WHAT THIS TASK INVOLVES
Give back exactly the stretch of data below from the line holding "Browse for certificate Caminho file icon" through the line holding "Click the 备节点1", both ends included, and leave the remaining lines out.

BEGIN DATA RECORDS

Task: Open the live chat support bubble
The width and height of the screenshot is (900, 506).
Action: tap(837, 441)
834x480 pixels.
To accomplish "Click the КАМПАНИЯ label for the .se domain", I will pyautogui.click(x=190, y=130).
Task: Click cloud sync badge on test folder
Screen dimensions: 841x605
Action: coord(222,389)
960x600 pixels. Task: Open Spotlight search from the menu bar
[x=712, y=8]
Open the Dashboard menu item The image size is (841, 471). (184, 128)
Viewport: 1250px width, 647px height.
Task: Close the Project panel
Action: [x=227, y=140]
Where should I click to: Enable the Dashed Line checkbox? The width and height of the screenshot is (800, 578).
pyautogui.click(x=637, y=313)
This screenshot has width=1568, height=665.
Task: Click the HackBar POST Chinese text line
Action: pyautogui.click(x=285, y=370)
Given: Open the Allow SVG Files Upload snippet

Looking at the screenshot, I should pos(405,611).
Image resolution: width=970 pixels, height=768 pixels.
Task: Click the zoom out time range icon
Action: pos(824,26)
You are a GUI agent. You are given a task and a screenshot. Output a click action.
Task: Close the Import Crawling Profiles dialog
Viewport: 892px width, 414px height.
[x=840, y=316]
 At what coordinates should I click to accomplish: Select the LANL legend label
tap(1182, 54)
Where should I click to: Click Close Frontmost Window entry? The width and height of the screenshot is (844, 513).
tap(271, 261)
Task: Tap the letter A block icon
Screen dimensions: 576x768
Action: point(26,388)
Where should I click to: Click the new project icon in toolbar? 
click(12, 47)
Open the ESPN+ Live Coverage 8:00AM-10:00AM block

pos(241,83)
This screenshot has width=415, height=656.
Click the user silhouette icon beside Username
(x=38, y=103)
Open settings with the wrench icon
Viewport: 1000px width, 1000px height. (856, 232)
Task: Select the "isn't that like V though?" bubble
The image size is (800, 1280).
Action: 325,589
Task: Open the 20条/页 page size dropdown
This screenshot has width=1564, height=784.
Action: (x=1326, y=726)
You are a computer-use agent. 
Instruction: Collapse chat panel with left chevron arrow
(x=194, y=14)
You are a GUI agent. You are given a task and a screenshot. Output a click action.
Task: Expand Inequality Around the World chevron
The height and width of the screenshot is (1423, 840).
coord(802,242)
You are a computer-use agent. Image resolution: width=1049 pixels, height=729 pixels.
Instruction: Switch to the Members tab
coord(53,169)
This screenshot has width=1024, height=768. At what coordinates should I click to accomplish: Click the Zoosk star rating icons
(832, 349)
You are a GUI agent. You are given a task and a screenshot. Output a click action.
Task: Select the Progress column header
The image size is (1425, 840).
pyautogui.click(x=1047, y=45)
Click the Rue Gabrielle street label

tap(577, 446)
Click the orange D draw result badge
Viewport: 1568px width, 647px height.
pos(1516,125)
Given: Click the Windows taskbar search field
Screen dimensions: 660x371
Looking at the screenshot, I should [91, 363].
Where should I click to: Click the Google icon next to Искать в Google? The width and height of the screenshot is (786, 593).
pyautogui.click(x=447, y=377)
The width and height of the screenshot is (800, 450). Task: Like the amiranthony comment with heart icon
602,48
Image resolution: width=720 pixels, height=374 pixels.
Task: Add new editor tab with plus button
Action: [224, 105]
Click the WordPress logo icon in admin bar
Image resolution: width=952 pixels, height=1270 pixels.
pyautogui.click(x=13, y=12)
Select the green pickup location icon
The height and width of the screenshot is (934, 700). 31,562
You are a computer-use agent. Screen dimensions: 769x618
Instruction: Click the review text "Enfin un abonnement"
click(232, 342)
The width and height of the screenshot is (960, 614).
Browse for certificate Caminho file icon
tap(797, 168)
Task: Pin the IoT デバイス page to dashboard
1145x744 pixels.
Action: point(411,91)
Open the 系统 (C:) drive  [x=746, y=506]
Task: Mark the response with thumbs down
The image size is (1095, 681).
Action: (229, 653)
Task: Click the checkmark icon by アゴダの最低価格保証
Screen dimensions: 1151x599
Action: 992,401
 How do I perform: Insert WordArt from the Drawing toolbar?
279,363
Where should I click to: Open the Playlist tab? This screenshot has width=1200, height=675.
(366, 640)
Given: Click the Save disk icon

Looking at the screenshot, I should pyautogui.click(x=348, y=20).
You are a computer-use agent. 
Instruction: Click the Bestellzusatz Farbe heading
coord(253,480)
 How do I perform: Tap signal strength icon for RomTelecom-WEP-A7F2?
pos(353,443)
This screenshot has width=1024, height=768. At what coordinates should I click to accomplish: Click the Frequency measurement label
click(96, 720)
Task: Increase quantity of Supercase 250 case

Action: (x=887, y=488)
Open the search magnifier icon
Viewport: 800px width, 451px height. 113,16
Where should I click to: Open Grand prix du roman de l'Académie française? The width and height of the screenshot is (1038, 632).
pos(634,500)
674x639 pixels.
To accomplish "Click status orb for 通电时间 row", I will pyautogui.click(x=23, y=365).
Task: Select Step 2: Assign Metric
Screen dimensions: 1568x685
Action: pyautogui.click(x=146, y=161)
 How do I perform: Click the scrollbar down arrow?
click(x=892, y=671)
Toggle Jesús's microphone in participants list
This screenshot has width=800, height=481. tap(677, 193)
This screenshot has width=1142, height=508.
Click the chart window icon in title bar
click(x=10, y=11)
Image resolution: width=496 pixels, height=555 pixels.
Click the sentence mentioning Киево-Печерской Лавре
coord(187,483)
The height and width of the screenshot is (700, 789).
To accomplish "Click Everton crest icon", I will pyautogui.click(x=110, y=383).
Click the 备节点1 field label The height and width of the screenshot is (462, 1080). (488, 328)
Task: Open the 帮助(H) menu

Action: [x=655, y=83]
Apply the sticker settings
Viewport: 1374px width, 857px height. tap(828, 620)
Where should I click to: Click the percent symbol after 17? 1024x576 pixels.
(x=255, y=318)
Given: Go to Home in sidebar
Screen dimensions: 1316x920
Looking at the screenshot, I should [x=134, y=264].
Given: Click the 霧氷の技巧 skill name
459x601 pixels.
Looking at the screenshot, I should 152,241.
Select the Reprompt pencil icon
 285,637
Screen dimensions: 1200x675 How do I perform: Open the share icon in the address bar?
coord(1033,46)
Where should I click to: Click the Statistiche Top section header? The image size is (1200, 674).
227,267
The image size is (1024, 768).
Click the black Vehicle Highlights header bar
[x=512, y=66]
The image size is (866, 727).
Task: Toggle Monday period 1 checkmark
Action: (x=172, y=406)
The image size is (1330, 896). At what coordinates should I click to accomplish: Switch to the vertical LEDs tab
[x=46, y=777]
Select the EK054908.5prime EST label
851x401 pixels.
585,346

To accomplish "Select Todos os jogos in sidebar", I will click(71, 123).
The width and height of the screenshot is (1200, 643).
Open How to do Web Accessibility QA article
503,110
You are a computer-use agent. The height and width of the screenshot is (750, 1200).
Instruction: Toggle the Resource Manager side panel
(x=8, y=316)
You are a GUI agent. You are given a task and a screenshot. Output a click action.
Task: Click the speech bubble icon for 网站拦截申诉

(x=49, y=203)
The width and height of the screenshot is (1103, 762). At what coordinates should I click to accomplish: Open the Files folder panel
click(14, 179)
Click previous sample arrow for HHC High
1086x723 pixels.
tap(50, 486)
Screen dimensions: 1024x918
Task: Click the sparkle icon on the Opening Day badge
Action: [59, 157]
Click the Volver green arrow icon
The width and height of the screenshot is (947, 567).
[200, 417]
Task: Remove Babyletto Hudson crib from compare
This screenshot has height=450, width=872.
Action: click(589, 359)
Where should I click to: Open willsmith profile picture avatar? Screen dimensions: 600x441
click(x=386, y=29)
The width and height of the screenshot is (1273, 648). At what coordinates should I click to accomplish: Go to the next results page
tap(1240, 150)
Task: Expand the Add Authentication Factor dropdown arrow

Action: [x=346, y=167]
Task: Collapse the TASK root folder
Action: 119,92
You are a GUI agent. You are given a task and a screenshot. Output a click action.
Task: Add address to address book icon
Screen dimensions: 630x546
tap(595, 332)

END DATA RECORDS

YOUR SOLUTION
Browse for certificate Caminho file icon
tap(797, 168)
Task: Pin the IoT デバイス page to dashboard
1145x744 pixels.
Action: point(411,91)
Open the 系统 (C:) drive  [x=746, y=506]
Task: Mark the response with thumbs down
The image size is (1095, 681).
Action: (229, 653)
Task: Click the checkmark icon by アゴダの最低価格保証
Screen dimensions: 1151x599
Action: 992,401
 How do I perform: Insert WordArt from the Drawing toolbar?
279,363
Where should I click to: Open the Playlist tab? This screenshot has width=1200, height=675.
(366, 640)
Given: Click the Save disk icon

Looking at the screenshot, I should pyautogui.click(x=348, y=20).
You are a computer-use agent. 
Instruction: Click the Bestellzusatz Farbe heading
coord(253,480)
 How do I perform: Tap signal strength icon for RomTelecom-WEP-A7F2?
pos(353,443)
This screenshot has width=1024, height=768. At what coordinates should I click to accomplish: Click the Frequency measurement label
click(96, 720)
Task: Increase quantity of Supercase 250 case

Action: (x=887, y=488)
Open the search magnifier icon
Viewport: 800px width, 451px height. 113,16
Where should I click to: Open Grand prix du roman de l'Académie française? The width and height of the screenshot is (1038, 632).
pos(634,500)
674x639 pixels.
To accomplish "Click status orb for 通电时间 row", I will pyautogui.click(x=23, y=365).
Task: Select Step 2: Assign Metric
Screen dimensions: 1568x685
Action: pyautogui.click(x=146, y=161)
 How do I perform: Click the scrollbar down arrow?
click(x=892, y=671)
Toggle Jesús's microphone in participants list
This screenshot has width=800, height=481. tap(677, 193)
This screenshot has width=1142, height=508.
Click the chart window icon in title bar
click(x=10, y=11)
Image resolution: width=496 pixels, height=555 pixels.
Click the sentence mentioning Киево-Печерской Лавре
coord(187,483)
The height and width of the screenshot is (700, 789).
To accomplish "Click Everton crest icon", I will pyautogui.click(x=110, y=383).
Click the 备节点1 field label The height and width of the screenshot is (462, 1080). (488, 328)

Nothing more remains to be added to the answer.